La Enfermedad de la Botella

Enfermedad de la botella

Hola y bienvenidos amantes del vino.

Gracias por acompañarme un día más con una copa de vino, ya sea en su hogar o simplemente por conocer más de lo que nos encanta: el vino. Hoy hablaremos de algo inusual y aterrador como lo es la enfermedad de la Botella.

Un día tranquilo en el calor de hogar, disfrutando una copa de vino me dí cuenta de algo muy curioso que no me dejó dormir y que me hizo entender que el vino es un producto vivo y que como resultado de esto podría haber situaciones que lo “estresan”. Hablo sobre un fenómeno conocido como “bottle-shock” o como “enfermedad de la botella”.

La Enfermedad de la Botella

La enfermedad de la botella es un término que se utiliza al hablar de una condición del vino que tiene lugar cuando pierde sus aromas y cualidades.

Las situaciones que provocan estas reacciones en el vino son:

Las alteraciones en el trasvase del vino de la barrica al embotellamiento, ya que hace que el oxígeno se encierre en sí mismo provocando esta anomalía.

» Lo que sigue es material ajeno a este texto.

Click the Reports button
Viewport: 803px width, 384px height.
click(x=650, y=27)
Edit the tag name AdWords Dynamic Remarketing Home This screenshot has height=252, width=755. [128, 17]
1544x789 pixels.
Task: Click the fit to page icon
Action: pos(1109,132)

La otra razón es algo curiosa y las opiniones están divididas, entre si afecta en cierta medida las condiciones del trato de la botella para que esta “enfermedad de la botella” suceda. Estas condiciones son principalmente en los trayectos largos y es por la agitación principalmente, aunque también se menciona los cambios de temperatura y luz.

Esta “enfermedad” en el vino la detectamos en la nitidez, así como en el cambio de su aroma desapareciendo casi por completo.

Seguro que no seré la única persona en decir que sería una tragedia que nos pasara esto y que nuestro vino no se pueda desenvolver con normalidad, pero no se preocupen porque la “cura” de nuestro vino es “recetándole” reposo.

En ambos casos la solución es dejar el vino en reposo haciendo que esta anomalía desaparezca en poco tiempo, ya sea:

Dejar que se oxigene y recupere sus aromas.

En el proceso del embotellamiento el mencionado reposo permitirá que el oxígeno se asiente y se integre al vino, aunque el tiempo de reposo varía desde días a semanas según las características de nuestro vino.

Así que podremos dormir tranquilos ya que esta “enfermedad” solo será pasajera y podremos seguir disfrutando del vino que en tan buenos momentos nos acompaña.